Given problem: Find every line in the records that contains the word "Identify" and copy each of those lines.

>> Start Dataset excerpts

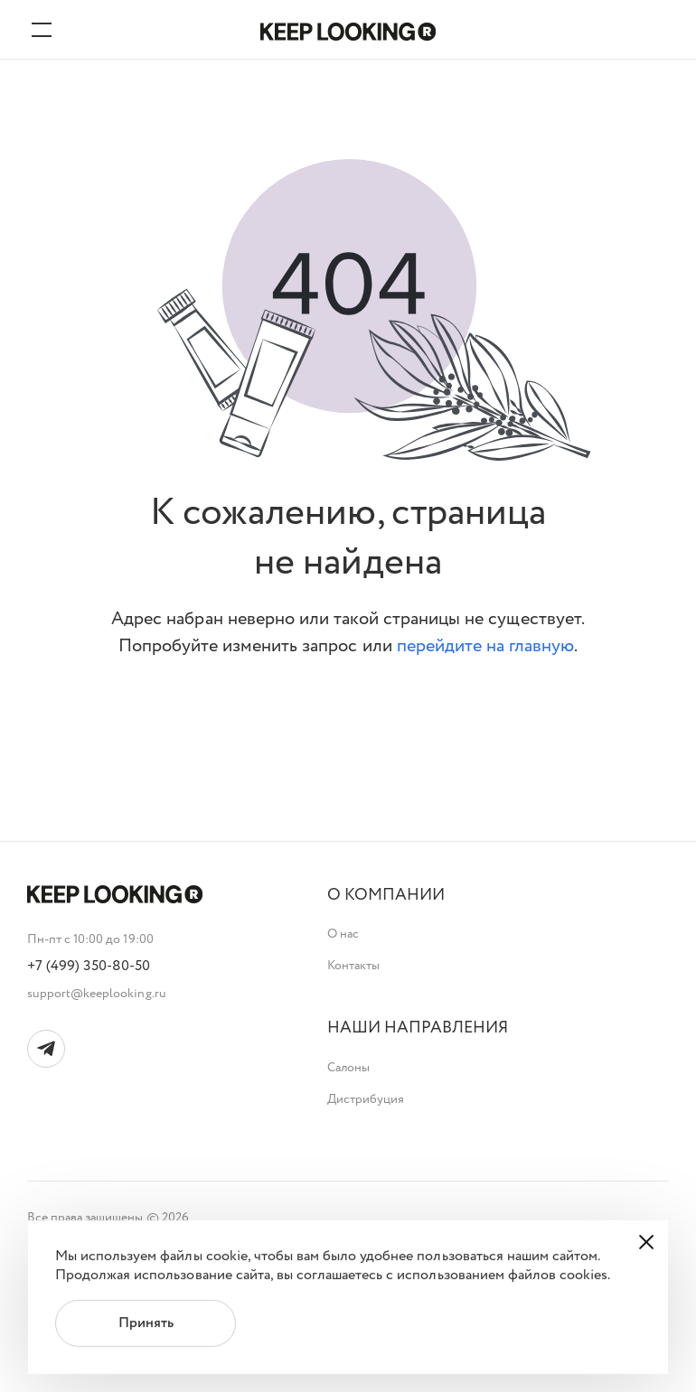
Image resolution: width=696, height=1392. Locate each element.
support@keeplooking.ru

>> End Dataset excerpts
>> Start Dataset excerpts

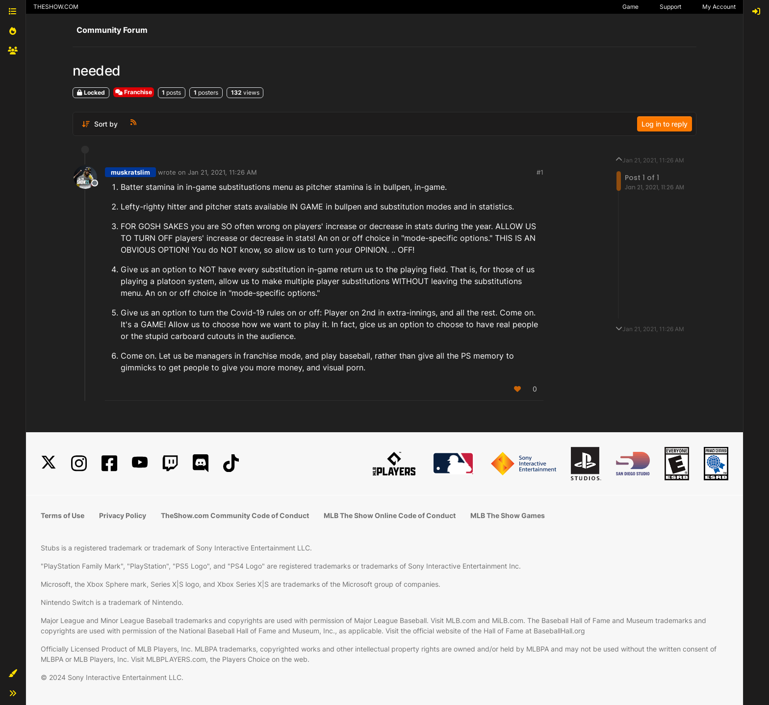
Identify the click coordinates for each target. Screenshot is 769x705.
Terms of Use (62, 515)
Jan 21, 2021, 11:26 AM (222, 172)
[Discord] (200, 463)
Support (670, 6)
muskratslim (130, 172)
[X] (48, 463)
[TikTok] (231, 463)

>> End Dataset excerpts
>> Start Dataset excerpts

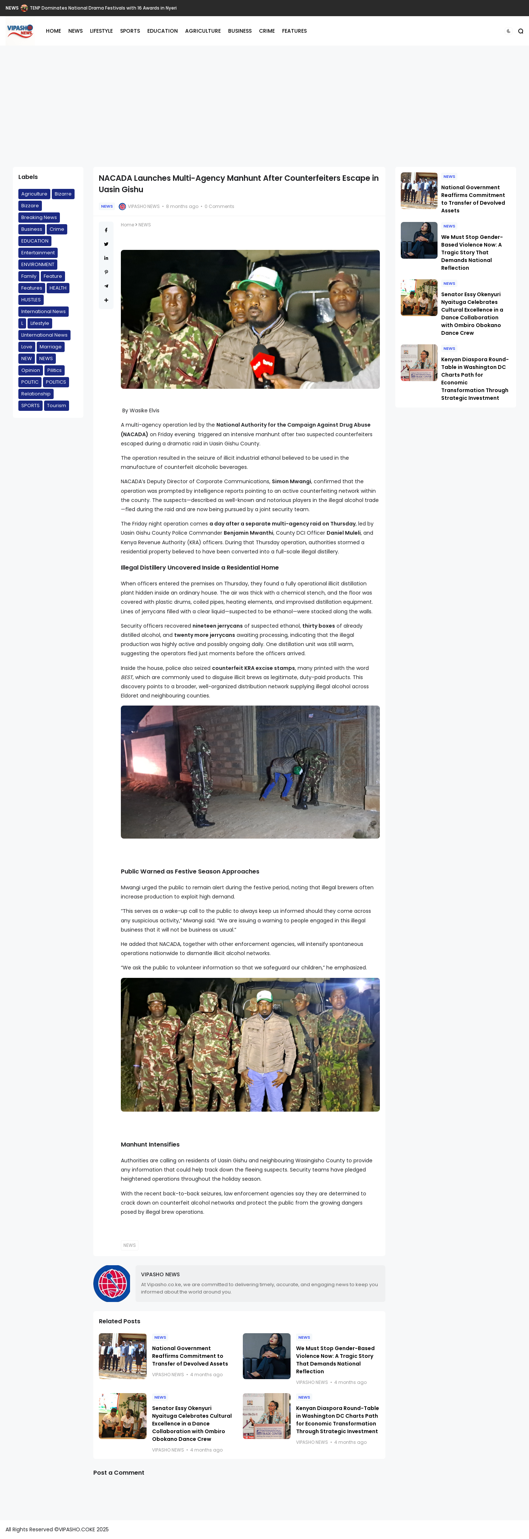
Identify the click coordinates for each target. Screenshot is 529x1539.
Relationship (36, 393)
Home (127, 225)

>> End Dataset excerpts

Exercise response:
Identify the click coordinates for each target. Screenshot is 769x705.
Identify the click coordinates for each target. Screenshot is 529x1539.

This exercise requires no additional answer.